In this video the application of a Visual-Inertial (Camera & IMU) localization algorithm on a Parrot AR.DRONE quadrotor, for enabling real-time GPS-denied autonomous navigation, is presented.
A sensor package for data logging, consisting of a Beaglebone computer, an Intersense Navchip IMU and a Point Grey Chameleon monochrome camera was attached to the AR.DRONE.
The IMU operates at 100Hz while the camera at 7.5Hz. Currently, IMU measurements and camera images are logged on-board and they are processed off-board.
Details
The miniaturization, reduced cost, and increased accuracy of cameras and inertial measurement units (IMU) makes them ideal sensors for determining the 3D position and attitude of vehicles navigating in GPS-denied areas.
In particular, fast and highly dynamic motions can be precisely estimated over short periods of time by fusing rotational velocity and linear acceleration measurements provided by the IMU’s gyroscopes and accelerometers, respectively.
On the other hand, errors caused due to the integration of the bias and noise in the inertial measurements can be significantly reduced by processing observations to point features detected in camera images in what is known as a vision-aided inertial navigation system (V-INS).
In this video, we present the latest demonstration of a V-INS implementation, that has computation complexity linear in the number of features tracked from the camera. The specific implementation is targeted on enabling quadrotors to navigate with high precision in GPS-denied areas.
Relevant Publications
[1] A.I. Mourikis, N. Trawny, S.I. Roumeliotis, A. Johnson, A. Ansar, L. Matthies: “Vision-Aided Inertial Navigation for Spacecraft Entry, Descent, and Landing,” IEEE Transactions on Robotics, 25(2), pp. 264-280, April 2009.
[2] J. A. Hesch, D. G. Kottas, S. L. Bowman and S. I. Roumeliotis "Towards Consistent Vision-aided Inertial Navigation", 10th International Workshop on the Algorithmic Foundations of Robotics 13-15 June 2012, Cambridge, Massachusetts, USA
[3] D. G. Kottas, J. A. Hesch, S. L. Bowman and S. I. Roumeliotis "On the consistency of Vision-aided Inertial Navigation", 13th International Symposium on Experimental Robotics June 17-20 2012, Quebec City, Canada
Comments
Hi
This is Jerry. I am very appriciate on your excellent result. And I also need to do the same work on my Ardrone2.0. May I ask what if I use its intrinsic IMU ? (Maybe it is MPU6050,I am not sure about it.) And I also need some technical suggestion. Have you had a paper on this ?

*Dataset*:
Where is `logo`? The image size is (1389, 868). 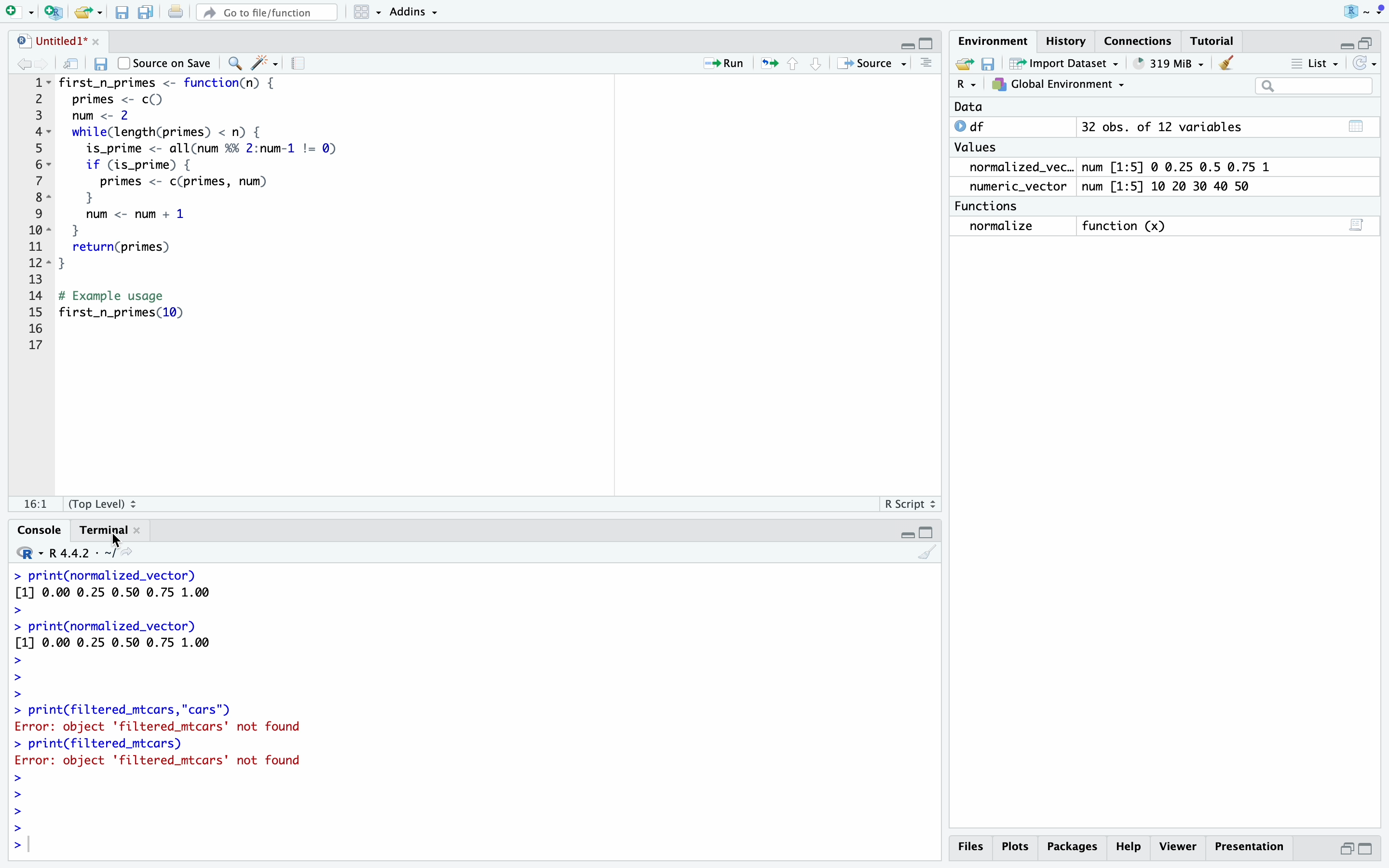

==

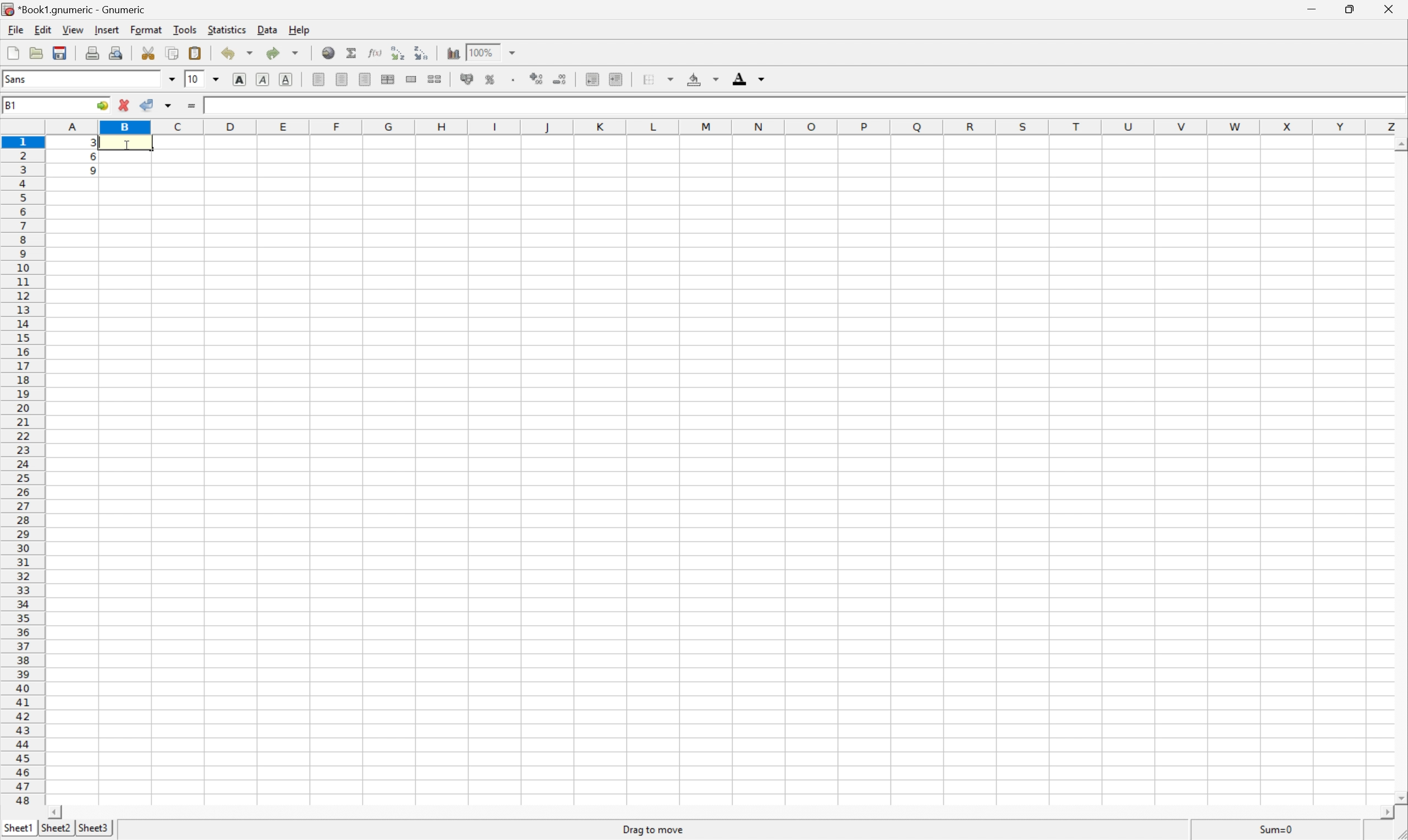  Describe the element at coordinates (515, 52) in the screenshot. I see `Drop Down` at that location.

*The tasks*:
- a) Answer these questions using the drone navigation page. Put each answer on its own line, marked to match.
(i) At what rate does the camera in the sensor package operate?
(ii) The computation complexity of the presented V-INS implementation is linear in what?
(iii) In which city was the 13th International Symposium on Experimental Robotics held?
- b) Resume the drone navigation page from the point where it stops, continuing after its last comment.

*Answers*:
- a)
(i) 7.5Hz
(ii) The number of features tracked from the camera
(iii) Quebec City, Canada

- b)
Hi,
This is really very good work on Vision aided Inertial Navigation,I need some help on this,can you please suggest me
Hi Maxime, Looked at the RT-SLAM web page you referenced and that is certainly the direction I am thinking in, thank you.
Basic thought is that with the right mix of sensors you can establish significant points and possibly map significant "corridors" and "openings" for autonomous navigation with real time update and correction.
A Nav map for an autonomous multicopter is a lot different (and probably a lot simpler) than a picture.
Basically right now I am looking at what hardware is most useful to produce a navigational matrix that requires the least computational and data intensity for the necessary end result.
3D IR TOF cameras seem to provide one of the most promising data acquisition devices and the forthcoming PrimeSense "Capri" may be a good fit or possibly even a "Leap".
In the end though it is going to be about providing the right mix of sensors that can let you effectively reduce the computational overhead and data set to manageable levels.
Excellent results guys,
I notice that although the Beagle Bone is definitely a reasonable hobby solution the Intersense chip is a bit pricey at $1500.00 (and it shows as being "End of Lifed" at Intersense).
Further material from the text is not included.